Once behind that door and shield of anonymity, they were quickly game for sharing some opinions about the technology that their titles and companies would likely not have allowed them to utter publicly—or at least not comfortably.
For the sake of brevity and utility, I’ve boiled the conversation down to some key takeaways, I hope you find them useful—or at least provocative—as you dig into your AI journey. Maybe they will resonate. They may not surprise you:
• The small opportunity. The consultants and AI CEOs in the room all expressed some frustration that their clients and customers invariably looked at generative AI primarily for productivity and cost cutting. Most agreed that “productivity and cost cutting” were among the least interesting things you could do with generative AI.
• The big opportunity. Not enough clients were using it to think about “the big problems” and imagine whole new business opportunities and models that weren’t there before.
• Public data is a problem. Data, of course, is the lifeblood of AI. But too many companies are trying to put the generative AI engines that are trained on public data (aka: the whole Internet) to work on real business problems—and getting ulcers as a result. Because the “big models” are fed the whole Internet, and the Internet is filled with so much garbage, what you get will invariably be unreliable and hallucination-filled (ie: the Cow Egg vs. Chicken Egg problem). That may not ever change.
• Your data is the play. Instead, everyone in the room agreed that the better play was creating “closed systems” based on smaller, more directed AI models trained on vetted, clean, tremendously accurate, proprietary data.
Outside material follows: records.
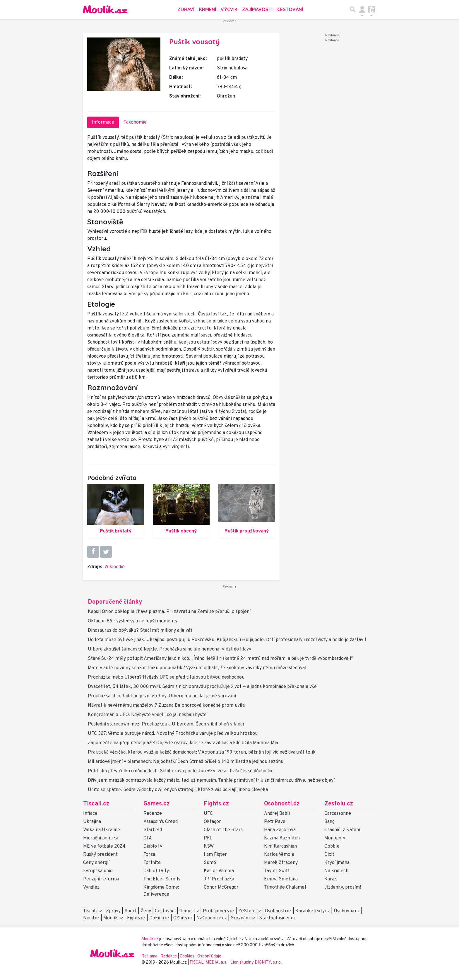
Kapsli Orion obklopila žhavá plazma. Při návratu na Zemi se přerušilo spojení (169, 612)
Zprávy (113, 911)
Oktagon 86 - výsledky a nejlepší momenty (132, 621)
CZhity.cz (183, 918)
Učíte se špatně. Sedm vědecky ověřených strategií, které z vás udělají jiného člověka (178, 790)
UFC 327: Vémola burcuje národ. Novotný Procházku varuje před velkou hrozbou (173, 733)
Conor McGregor (221, 887)
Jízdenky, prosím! (343, 887)
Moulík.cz (113, 918)
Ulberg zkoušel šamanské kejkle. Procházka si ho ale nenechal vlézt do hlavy (169, 649)
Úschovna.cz (347, 911)
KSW (209, 846)
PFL (208, 838)
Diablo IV (153, 846)
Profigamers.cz (219, 911)
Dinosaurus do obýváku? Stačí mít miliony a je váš (140, 630)
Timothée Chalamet (285, 887)
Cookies (187, 956)
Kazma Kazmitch (282, 838)
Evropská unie (98, 871)
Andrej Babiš (277, 813)
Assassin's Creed (160, 822)
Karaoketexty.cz (313, 911)
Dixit (329, 854)
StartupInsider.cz (277, 918)
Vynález (91, 887)
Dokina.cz (159, 918)
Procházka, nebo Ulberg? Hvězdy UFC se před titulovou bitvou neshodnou (166, 677)
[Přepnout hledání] (353, 9)
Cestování (290, 9)
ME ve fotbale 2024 (104, 846)
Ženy (146, 911)
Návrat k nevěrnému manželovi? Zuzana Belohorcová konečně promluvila (166, 705)
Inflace (90, 813)
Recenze (152, 813)
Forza (149, 854)
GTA (148, 838)
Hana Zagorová (280, 830)
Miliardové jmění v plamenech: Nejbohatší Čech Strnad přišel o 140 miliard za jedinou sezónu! (186, 762)
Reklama (149, 956)
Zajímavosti (257, 9)
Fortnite (152, 863)
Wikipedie (114, 567)
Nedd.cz (91, 918)
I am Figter (215, 854)
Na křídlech (336, 871)
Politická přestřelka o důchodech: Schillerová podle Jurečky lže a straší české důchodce (181, 771)
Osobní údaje (209, 956)
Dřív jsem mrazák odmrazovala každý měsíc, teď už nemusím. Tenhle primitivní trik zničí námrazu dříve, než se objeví (211, 780)
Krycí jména (337, 863)
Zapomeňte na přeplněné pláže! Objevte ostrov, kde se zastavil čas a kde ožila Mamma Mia (183, 743)
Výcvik (229, 9)
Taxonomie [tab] (135, 123)
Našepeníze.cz (212, 918)
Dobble (332, 846)
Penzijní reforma (101, 879)
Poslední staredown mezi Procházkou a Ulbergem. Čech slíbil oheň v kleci (166, 724)
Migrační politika (101, 838)
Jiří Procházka (219, 879)
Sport (130, 911)
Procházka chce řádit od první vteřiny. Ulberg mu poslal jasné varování (162, 696)
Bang (329, 822)
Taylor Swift (277, 871)
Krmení (207, 9)
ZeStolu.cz (250, 911)
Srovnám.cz (243, 918)
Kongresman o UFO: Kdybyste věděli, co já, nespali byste (147, 715)
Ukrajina (92, 822)
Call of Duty (156, 871)
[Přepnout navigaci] (362, 9)
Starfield (152, 830)
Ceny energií (96, 863)
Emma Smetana (281, 879)
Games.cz (156, 804)
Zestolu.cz (338, 804)
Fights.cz (216, 804)
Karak (330, 879)
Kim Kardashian (280, 846)
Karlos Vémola (219, 871)
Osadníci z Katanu (343, 830)
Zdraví (186, 9)
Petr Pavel (275, 822)
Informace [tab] (103, 123)
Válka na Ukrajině (102, 830)
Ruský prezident (100, 854)
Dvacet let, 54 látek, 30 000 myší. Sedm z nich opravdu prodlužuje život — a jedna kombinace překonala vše (202, 687)
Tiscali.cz (96, 804)
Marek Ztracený (281, 863)
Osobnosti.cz (281, 804)
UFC (208, 813)
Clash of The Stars (223, 830)
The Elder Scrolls (162, 879)
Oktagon (213, 822)
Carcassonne (338, 813)
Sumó (210, 863)
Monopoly (335, 838)
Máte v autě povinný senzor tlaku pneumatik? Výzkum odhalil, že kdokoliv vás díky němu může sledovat (197, 668)
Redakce (168, 956)
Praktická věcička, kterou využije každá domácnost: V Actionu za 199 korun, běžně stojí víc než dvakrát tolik (202, 752)
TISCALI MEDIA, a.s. (209, 963)
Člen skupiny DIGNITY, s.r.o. (256, 963)
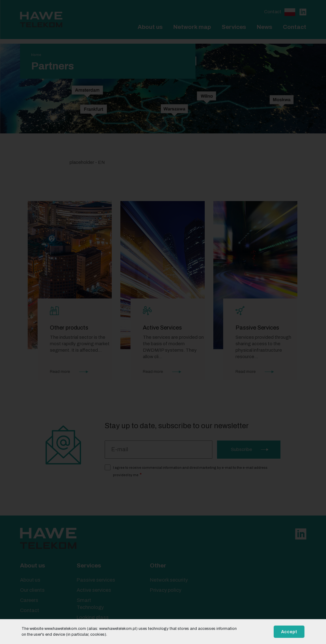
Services (234, 27)
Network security (169, 580)
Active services (94, 590)
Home (36, 55)
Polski (290, 12)
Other (158, 565)
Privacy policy (166, 590)
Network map (192, 27)
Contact (273, 12)
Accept (289, 632)
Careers (29, 600)
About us (150, 27)
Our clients (32, 590)
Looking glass (93, 617)
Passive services (96, 580)
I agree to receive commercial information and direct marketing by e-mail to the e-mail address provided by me (190, 471)
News (264, 27)
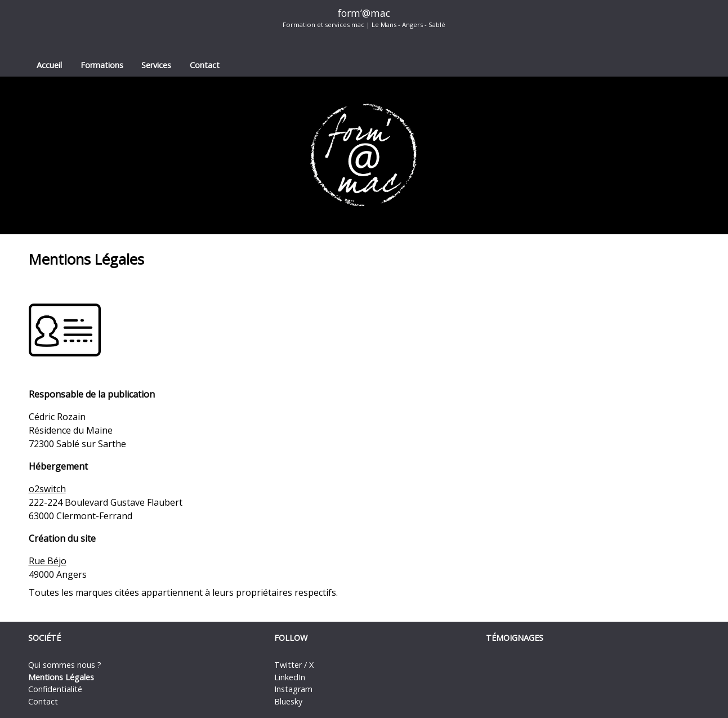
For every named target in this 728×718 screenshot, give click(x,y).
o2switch (47, 489)
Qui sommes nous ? (65, 665)
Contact (204, 65)
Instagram (293, 689)
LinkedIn (289, 677)
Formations (102, 65)
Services (156, 65)
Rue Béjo (47, 561)
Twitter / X (294, 665)
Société (44, 637)
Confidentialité (55, 689)
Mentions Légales (61, 677)
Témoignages (515, 637)
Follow (291, 637)
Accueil (49, 65)
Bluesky (288, 701)
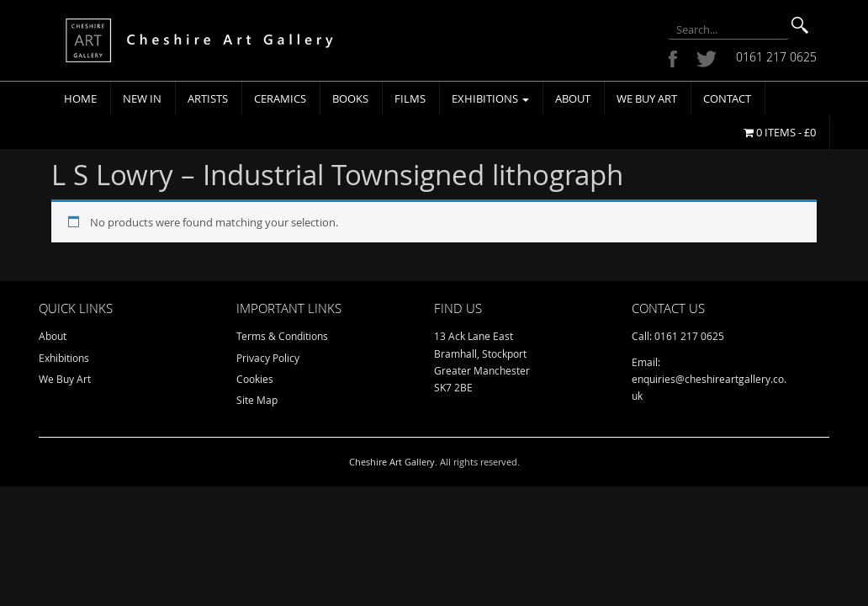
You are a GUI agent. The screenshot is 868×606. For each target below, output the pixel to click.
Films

• Redefine AI “productivity.” As a result, you face a choice on to spend your AI resources/money: Cleaning up “slop” and error created by the big public models after the fact, to insure quality as you also try to ramp productivity or spend dear at the beginning to build your own expensive proprietary closed systems that may actually generate more useful, original insights and products.
• Don’t focus on the “chat” interface. Chat, they reminded was/is only one way of engaging with generative AI, but its ease of use and its accessibility has already narrowed executive thinking. The little prompt window is too often the proverbial hammer that turns all problems into nails, and lures you into missing big opportunities as your teams seek “the perfect prompt” to do something.
• Rigorous vetting for now. No matter what you’re doing with generative AI, from drug discovery to marketing copy, you have to review what it is doing very, very closely, and likely will for a lot longer than most experts are now letting on. The way to go is to build a framework/process for doing so at the same time as you’re bringing it online in your shop, so it scales with your efforts.
• A great win right away. While everyone knows or has learned that generative AI is good at writing code, one tech CEO said his big win—and one lots of other CEOs should tune into but haven’t yet—is how great AI is at re-doing OLD CODE to retire tech debt and update systems far faster than humans. Build a small team, have them dive in.
• Artificial general intelligence? This is potentially either the biggest nightmare or most thrilling achievement in human history. And the folks in the room—including at least a couple folks with PhDs in computer science and machine learning—couldn’t and didn’t agree on when, how or even if it would ever come about. But it was fun to watch them argue about it since this topic almost never comes up anymore at most business gatherings.
For me, the most startling thing to come out of the conversation was how much bigger some of those in in the room thought the societal impact would likely be than anyone in politics or business is now discussing publicly—and how much faster the change might arrive. For a topic that has not—as far as I can tell—ever come up in this election cycle, those in the room thought it would lead to very large-scale job losses and socioeconomic displacement within the decade.
One AI company CEO focused on backstopping retail said he actually had to downplay how much better his tools were than his clients’ employees at most commonplace efforts—to keep from unnerving them. He said he had to keep telling the workers that the AI was just a humble, obedient servant that was not going to replace them, when the truth is that it was already starting to do exactly that.